Andrew Schofield (born 12 October 1958) is an English actor best known for starring as the Narrator in Willy Russell's original production of the musical Blood Brothers in 1983, and playing Johnny Rotten in Alex Cox's 1986 film Sid and Nancy.

==Early life==
Born in Kirkby, Lancashire to Joseph and Josephine Schofield, Andrew Schofield attended St Kevin's Roman Catholic Comprehensive School. At 15 he was cast in Willy Russell's first Play for Today, Death of a Young, Young Man.

==Stage==
Schofield's stage credits include starring as the Narrator in Willy Russell's original production of Blood Brothers in 1983 at the Liverpool Playhouse and in the subsequent transfer to the Lyric Theatre in London's West End. He also appeared as George in Of Mice and Men at the Old Vic, London in 2004.

Schofield's subsequent credits include: all four runs of Brick Up the Mersey Tunnels as Dickie Lewis; Smigger in Lost Soul in 2007, 2008 and 2017; Brian in Good Golly Miss Molly; Moey in the Alan Bleasdale comedy On the Ledge; Paul Sheldon in Misery; the Traveller in Eight Miles High; Danny in Council Depot Blues; John Lennon in Bob Eaton's Lennon (2010); Joe in Night Collar; JJ in The Flags and Mr Briggs in Our Day Out - The Musical. He performed all of these roles at the Royal Court Theatre, Liverpool.

He won the 2008 Scouseology Award for Theatre on 25 April 2008. Schofield played guitar in the pit band for Merry Ding Dong at Liverpool's Royal Court Theatre until 23 January 2010. He appeared in Scouse Pacific, a new comedy musical written by Fred Lawless at the Royal Court Theatre from 2010 to 2011.

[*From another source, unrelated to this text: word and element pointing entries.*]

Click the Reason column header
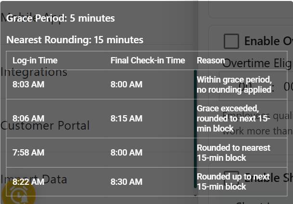Screen dimensions: 293x204 pyautogui.click(x=211, y=60)
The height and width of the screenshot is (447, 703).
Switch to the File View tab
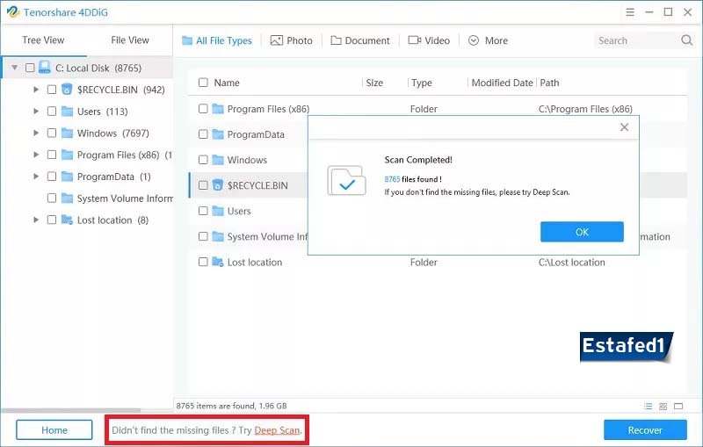point(130,40)
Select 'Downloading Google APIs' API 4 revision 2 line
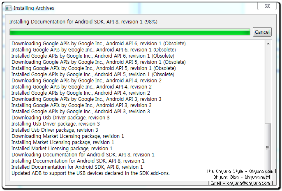Image resolution: width=282 pixels, height=191 pixels. (x=86, y=81)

Schofield also appeared as McKenna in Alan Bleasdale's Down the Dock Road at the Royal Court Theatre in Liverpool.

==Film==
Schofield's best known film role is that of Johnny Rotten in Alex Cox's 1986 film Sid and Nancy.
He appeared as Les in Terence Davies' Distant Voices, Still Lives, made a small cameo as a hotel receptionist in Three Businessmen, appears briefly in Hamlet and played Carlo in Revengers Tragedy. He has also recently made an independent short film called Leave Taking, and appeared in the Liverpool-based feature Under the Mud.

Schofield appeared in a short film called Fifteen Minutes That Shook The World, released in autumn 2010, written by Dave Kirby about Liverpool F.C.'s comeback in the Champions League final in 2005.

==TV==
Schofield's biggest TV role was as Francis (Franny) Scully in Alan Bleasdale's 1984 Granada series Scully. He has also appeared in several other Bleasdale series, as Peter Grenville in GBH in 1991, Jake's Progress in 1995 and as Charlton Ffoulkes in Melissa in 1997, as well as a minor role as a policeman in the Boys from the Blackstuff episode "Yosser's Story". He played Toby Crackitt in the 1999 TV Series Oliver Twist. Other TV credits include Coronation Street in 1979 as one of Suzie Birchall's friends, Maisie Raine with Pauline Quirke, Sharpe with Sean Bean and Murphy's Law with James Nesbitt.

==Recordings==
Schofield can be heard on the original cast recording of Blood Brothers and also as a featured vocalist on the Barbara Dickson album The 7 Ages of Woman.